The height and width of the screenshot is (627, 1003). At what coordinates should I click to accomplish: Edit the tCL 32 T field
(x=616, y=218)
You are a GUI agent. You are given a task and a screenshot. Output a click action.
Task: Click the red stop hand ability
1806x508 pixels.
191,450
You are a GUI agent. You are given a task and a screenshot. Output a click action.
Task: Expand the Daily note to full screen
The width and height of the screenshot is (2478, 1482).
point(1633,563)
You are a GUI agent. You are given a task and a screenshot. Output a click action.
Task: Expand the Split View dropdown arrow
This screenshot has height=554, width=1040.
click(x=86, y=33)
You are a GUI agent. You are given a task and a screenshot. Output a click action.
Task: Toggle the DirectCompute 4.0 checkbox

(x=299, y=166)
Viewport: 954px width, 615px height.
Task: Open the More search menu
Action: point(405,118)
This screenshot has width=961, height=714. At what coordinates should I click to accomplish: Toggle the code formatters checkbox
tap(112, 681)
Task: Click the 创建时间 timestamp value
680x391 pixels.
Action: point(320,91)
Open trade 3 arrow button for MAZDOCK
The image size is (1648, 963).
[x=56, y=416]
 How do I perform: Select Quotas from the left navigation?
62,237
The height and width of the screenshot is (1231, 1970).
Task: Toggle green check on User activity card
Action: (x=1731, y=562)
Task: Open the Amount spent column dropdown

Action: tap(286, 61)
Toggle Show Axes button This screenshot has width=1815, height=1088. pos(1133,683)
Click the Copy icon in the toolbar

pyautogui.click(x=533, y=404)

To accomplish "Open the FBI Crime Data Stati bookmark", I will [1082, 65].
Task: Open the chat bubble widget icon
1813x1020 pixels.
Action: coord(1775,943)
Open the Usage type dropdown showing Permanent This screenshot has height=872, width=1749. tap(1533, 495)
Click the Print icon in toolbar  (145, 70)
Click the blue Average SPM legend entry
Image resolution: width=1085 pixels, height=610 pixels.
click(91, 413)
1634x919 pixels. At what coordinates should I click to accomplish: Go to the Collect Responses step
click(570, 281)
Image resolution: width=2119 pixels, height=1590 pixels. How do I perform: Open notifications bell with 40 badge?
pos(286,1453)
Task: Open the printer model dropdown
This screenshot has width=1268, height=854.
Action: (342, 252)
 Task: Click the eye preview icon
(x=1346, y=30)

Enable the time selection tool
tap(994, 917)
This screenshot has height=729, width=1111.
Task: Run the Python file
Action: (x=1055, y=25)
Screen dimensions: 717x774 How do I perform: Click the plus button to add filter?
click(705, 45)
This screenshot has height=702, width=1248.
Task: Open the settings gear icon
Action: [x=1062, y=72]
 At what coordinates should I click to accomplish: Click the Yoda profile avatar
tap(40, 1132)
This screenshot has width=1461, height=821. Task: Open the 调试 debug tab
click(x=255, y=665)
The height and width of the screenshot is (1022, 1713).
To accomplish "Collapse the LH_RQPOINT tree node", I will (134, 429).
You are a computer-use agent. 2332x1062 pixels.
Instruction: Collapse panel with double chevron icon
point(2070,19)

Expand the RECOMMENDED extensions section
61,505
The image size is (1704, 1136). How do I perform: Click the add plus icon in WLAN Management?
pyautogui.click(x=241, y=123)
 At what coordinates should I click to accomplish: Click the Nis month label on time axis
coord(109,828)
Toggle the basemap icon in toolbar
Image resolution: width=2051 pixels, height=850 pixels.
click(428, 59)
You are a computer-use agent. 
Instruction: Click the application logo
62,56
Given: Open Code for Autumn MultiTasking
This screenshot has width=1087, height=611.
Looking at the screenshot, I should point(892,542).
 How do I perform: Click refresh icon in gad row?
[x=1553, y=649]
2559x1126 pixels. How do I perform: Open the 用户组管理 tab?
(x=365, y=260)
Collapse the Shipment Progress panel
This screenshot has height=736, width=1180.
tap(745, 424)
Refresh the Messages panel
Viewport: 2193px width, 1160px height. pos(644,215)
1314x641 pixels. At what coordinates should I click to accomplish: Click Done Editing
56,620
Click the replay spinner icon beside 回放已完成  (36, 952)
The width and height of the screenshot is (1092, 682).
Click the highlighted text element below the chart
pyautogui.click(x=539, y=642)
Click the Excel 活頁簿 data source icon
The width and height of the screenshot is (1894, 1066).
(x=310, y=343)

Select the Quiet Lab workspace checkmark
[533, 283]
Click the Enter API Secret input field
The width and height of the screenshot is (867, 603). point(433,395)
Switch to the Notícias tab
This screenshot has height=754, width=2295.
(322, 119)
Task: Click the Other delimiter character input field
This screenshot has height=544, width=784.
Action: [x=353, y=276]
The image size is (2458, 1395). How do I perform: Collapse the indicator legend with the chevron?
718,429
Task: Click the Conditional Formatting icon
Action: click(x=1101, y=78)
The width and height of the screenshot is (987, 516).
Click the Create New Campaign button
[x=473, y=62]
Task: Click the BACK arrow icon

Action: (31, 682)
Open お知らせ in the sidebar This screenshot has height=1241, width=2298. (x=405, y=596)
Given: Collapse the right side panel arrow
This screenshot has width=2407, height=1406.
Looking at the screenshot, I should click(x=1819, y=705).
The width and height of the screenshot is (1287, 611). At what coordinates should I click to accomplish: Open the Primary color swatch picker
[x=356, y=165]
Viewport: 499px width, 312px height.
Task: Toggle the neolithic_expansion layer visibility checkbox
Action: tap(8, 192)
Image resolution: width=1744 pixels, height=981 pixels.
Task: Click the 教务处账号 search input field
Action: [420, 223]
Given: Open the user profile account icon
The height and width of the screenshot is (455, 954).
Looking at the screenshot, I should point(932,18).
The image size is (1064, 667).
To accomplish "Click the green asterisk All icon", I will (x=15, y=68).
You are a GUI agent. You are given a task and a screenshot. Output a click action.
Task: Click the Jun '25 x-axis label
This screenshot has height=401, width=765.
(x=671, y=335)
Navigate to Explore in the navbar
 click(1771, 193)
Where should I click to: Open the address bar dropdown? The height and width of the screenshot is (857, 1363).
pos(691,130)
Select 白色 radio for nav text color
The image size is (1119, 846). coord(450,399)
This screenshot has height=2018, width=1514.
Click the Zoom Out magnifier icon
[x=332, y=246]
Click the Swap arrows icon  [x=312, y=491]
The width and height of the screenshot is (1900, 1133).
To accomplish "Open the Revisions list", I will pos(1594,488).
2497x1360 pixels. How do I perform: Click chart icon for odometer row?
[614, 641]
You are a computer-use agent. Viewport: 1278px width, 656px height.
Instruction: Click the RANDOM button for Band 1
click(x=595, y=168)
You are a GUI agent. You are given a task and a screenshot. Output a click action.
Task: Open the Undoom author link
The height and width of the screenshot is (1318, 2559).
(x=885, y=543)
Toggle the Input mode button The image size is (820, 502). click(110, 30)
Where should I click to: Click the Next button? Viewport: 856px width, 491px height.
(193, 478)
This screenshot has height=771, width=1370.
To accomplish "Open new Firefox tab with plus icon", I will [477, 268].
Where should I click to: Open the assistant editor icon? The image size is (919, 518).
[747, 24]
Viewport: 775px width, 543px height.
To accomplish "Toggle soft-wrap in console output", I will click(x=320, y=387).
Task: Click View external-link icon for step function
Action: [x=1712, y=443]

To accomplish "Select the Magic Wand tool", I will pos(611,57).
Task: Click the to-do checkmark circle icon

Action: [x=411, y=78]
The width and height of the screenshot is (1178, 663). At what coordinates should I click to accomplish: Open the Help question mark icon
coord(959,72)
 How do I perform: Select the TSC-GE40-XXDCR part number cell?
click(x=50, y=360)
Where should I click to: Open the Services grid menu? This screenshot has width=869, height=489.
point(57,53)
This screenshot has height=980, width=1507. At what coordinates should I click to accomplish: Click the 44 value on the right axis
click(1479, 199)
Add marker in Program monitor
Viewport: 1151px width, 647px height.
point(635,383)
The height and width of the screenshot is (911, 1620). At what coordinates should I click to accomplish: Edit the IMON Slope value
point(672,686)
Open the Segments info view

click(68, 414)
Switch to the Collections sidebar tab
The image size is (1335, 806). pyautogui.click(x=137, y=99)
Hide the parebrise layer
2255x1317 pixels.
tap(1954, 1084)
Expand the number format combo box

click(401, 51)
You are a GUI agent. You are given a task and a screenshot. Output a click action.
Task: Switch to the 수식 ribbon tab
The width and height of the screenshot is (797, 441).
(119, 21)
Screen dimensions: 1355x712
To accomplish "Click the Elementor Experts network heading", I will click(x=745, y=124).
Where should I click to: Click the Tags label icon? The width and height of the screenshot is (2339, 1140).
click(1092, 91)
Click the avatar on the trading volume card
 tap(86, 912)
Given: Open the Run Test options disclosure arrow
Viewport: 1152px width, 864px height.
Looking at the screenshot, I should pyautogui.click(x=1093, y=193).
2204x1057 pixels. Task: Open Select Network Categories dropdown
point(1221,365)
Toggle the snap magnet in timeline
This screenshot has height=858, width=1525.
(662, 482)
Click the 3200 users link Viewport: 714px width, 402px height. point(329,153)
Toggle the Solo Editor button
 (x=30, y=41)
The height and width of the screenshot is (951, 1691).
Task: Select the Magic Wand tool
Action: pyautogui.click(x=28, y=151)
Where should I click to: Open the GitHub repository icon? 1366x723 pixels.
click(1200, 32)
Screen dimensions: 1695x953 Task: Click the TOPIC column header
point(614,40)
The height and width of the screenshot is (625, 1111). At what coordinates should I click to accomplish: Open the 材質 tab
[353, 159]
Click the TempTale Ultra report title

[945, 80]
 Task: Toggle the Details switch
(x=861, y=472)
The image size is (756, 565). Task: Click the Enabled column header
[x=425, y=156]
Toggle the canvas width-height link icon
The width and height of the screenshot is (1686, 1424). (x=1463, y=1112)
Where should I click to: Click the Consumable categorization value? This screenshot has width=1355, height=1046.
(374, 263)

_Exercise:_
The output must consist solely of the lines from the first line of the records through the line containing "Task: Click the 创建时间 timestamp value", reproduced exactly.

_Answer below:_
The height and width of the screenshot is (627, 1003). At what coordinates should I click to accomplish: Edit the tCL 32 T field
(x=616, y=218)
You are a GUI agent. You are given a task and a screenshot. Output a click action.
Task: Click the red stop hand ability
1806x508 pixels.
191,450
You are a GUI agent. You are given a task and a screenshot. Output a click action.
Task: Expand the Daily note to full screen
The width and height of the screenshot is (2478, 1482).
point(1633,563)
You are a GUI agent. You are given a task and a screenshot. Output a click action.
Task: Expand the Split View dropdown arrow
This screenshot has height=554, width=1040.
click(x=86, y=33)
You are a GUI agent. You are given a task and a screenshot. Output a click action.
Task: Toggle the DirectCompute 4.0 checkbox

(x=299, y=166)
Viewport: 954px width, 615px height.
Task: Open the More search menu
Action: point(405,118)
This screenshot has width=961, height=714. At what coordinates should I click to accomplish: Toggle the code formatters checkbox
tap(112, 681)
Task: Click the 创建时间 timestamp value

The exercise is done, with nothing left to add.